• HAZ ESTO: Reproduce íntegramente y sin ningún cambio el texto sobre el pecado que aparece a continuación.

• TEXTO DE LECTURA:

____

El pecado es el «enemigo número uno» de nuestra santificación y en realidad el enemigo único, ya que todos los demás en tanto lo son en cuanto provienen del pecado o conducen a él.
El pecado, como es sabido, es «una transgresión voluntaria de la ley de Dios». Supone siempre tres elementos esenciales: materia prohibida (o al menos estimada como tal), advertencia por parte del entendimiento y consentimiento o aceptación por parte de la voluntad.
Si la materia es grave y la advertencia y el consentimiento son plenos, se comete un pecado mortal; si la materia es leve o la advertencia y el consentimiento han sido imperfectos, el pecado es venial. Dentro de cada una de estas dos categorías hay infinidad de grados.
EL PECADO MORTAL
Los pecadores.— Son legión, por desgracia, los hombres que viven habitualmente en pecado mortal. Absorbidos casi por entero por las preocupaciones de la vida, metidos en los negocios profesionales, devorados por una sed insaciable de placeres y diversiones y sumidos en una ignorancia religiosa que llega muchas veces a extremos increíbles, no se plantean siquiera el problema del más allá. Algunos, sobre todo si han recibido en su infancia cierta educación cristiana y conservan todavía algún resto de fe, suelen reaccionar ante la muerte próxima y reciben con dudosas disposiciones los últimos sacramentos antes de comparecer ante Dios; pero otros muchos descienden al sepulcro tranquilamente, sin plantearse otro problema ni dolerse de otro mal que el de tener que abandonar para siempre este mundo, en el que tienen hondamente arraigado el corazón.

____

• ENTRADAS DE DATOS:
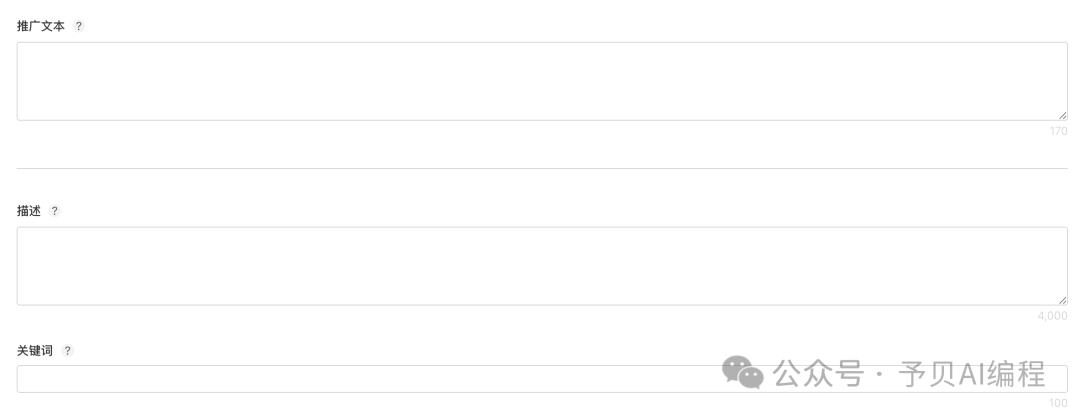Show the 关键词 help question mark
Viewport: 1080px width, 417px height.
click(x=68, y=351)
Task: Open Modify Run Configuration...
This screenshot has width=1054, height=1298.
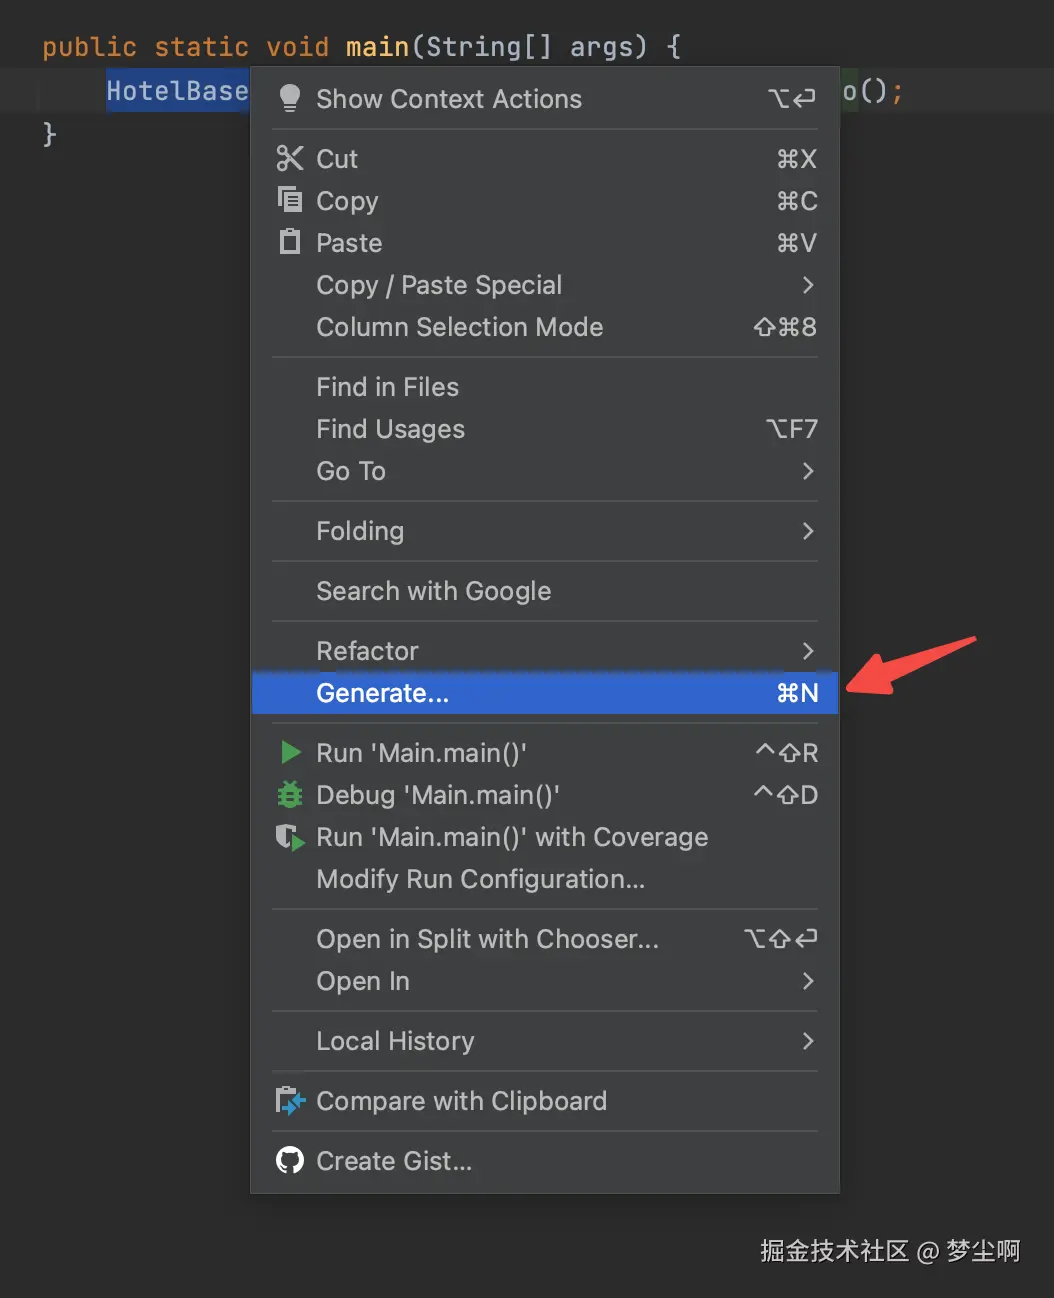Action: 480,879
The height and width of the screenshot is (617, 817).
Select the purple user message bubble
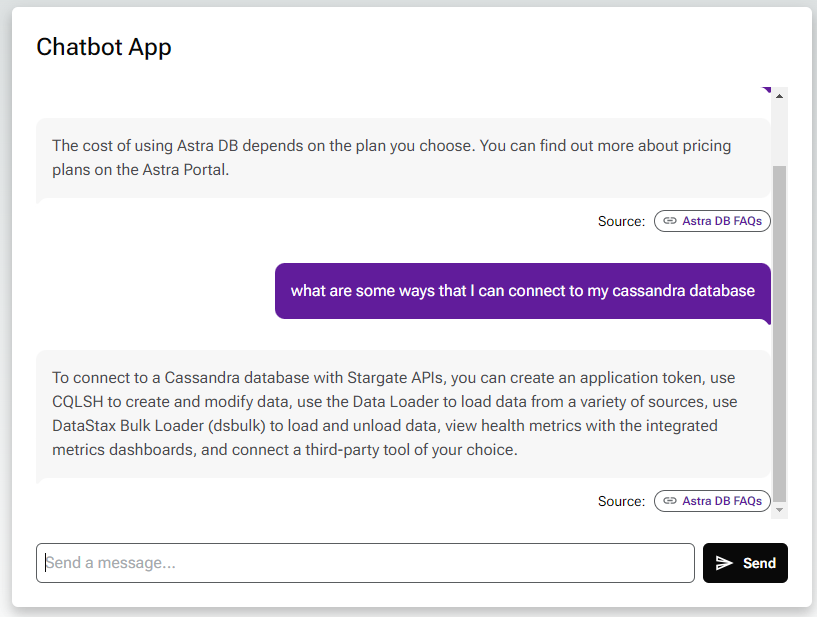coord(522,291)
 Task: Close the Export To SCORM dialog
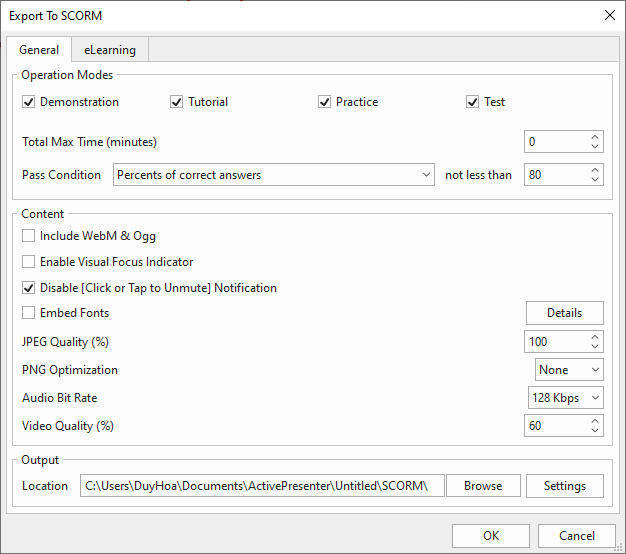click(610, 16)
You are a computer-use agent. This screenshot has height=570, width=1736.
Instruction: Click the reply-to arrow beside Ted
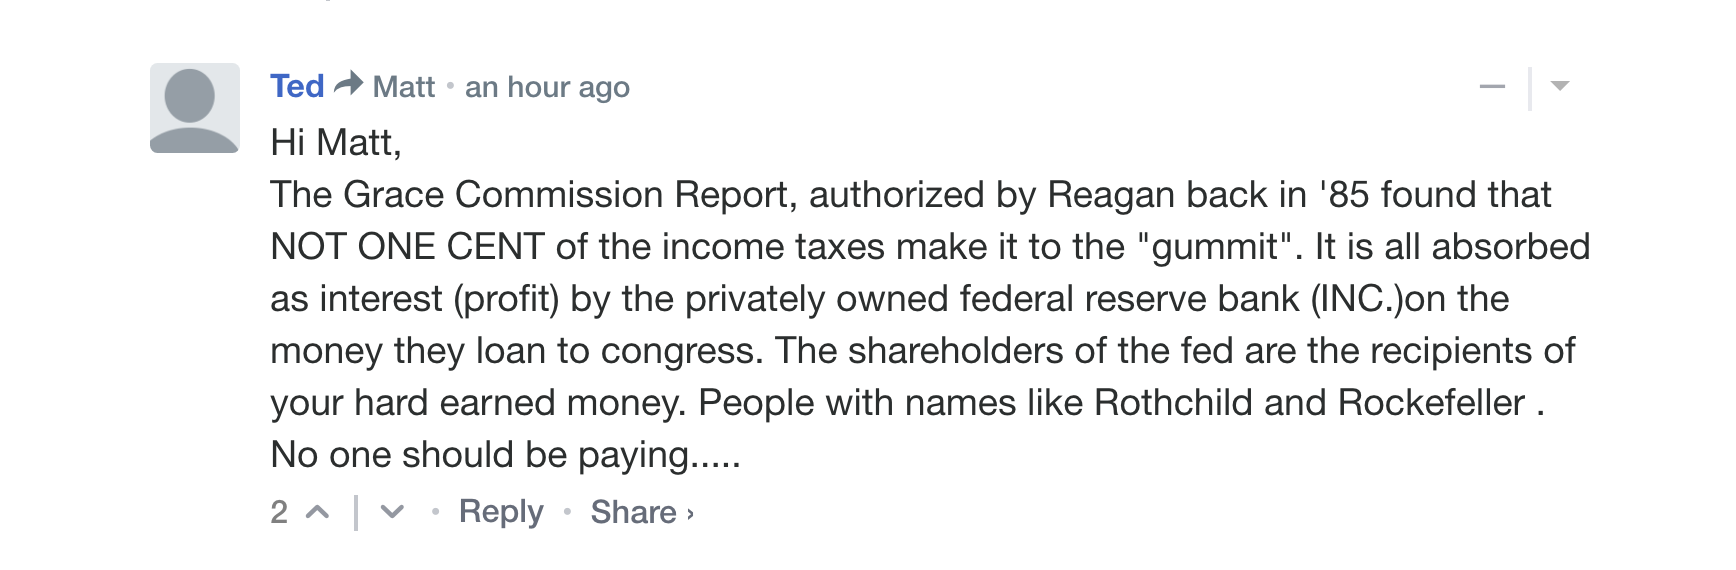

____

• RESPUESTA DEL EJERCICIO:
El pecado es el «enemigo número uno» de nuestra santificación y en realidad el enemigo único, ya que todos los demás en tanto lo son en cuanto provienen del pecado o conducen a él.
El pecado, como es sabido, es «una transgresión voluntaria de la ley de Dios». Supone siempre tres elementos esenciales: materia prohibida (o al menos estimada como tal), advertencia por parte del entendimiento y consentimiento o aceptación por parte de la voluntad.
Si la materia es grave y la advertencia y el consentimiento son plenos, se comete un pecado mortal; si la materia es leve o la advertencia y el consentimiento han sido imperfectos, el pecado es venial. Dentro de cada una de estas dos categorías hay infinidad de grados.
EL PECADO MORTAL
Los pecadores.— Son legión, por desgracia, los hombres que viven habitualmente en pecado mortal. Absorbidos casi por entero por las preocupaciones de la vida, metidos en los negocios profesionales, devorados por una sed insaciable de placeres y diversiones y sumidos en una ignorancia religiosa que llega muchas veces a extremos increíbles, no se plantean siquiera el problema del más allá. Algunos, sobre todo si han recibido en su infancia cierta educación cristiana y conservan todavía algún resto de fe, suelen reaccionar ante la muerte próxima y reciben con dudosas disposiciones los últimos sacramentos antes de comparecer ante Dios; pero otros muchos descienden al sepulcro tranquilamente, sin plantearse otro problema ni dolerse de otro mal que el de tener que abandonar para siempre este mundo, en el que tienen hondamente arraigado el corazón.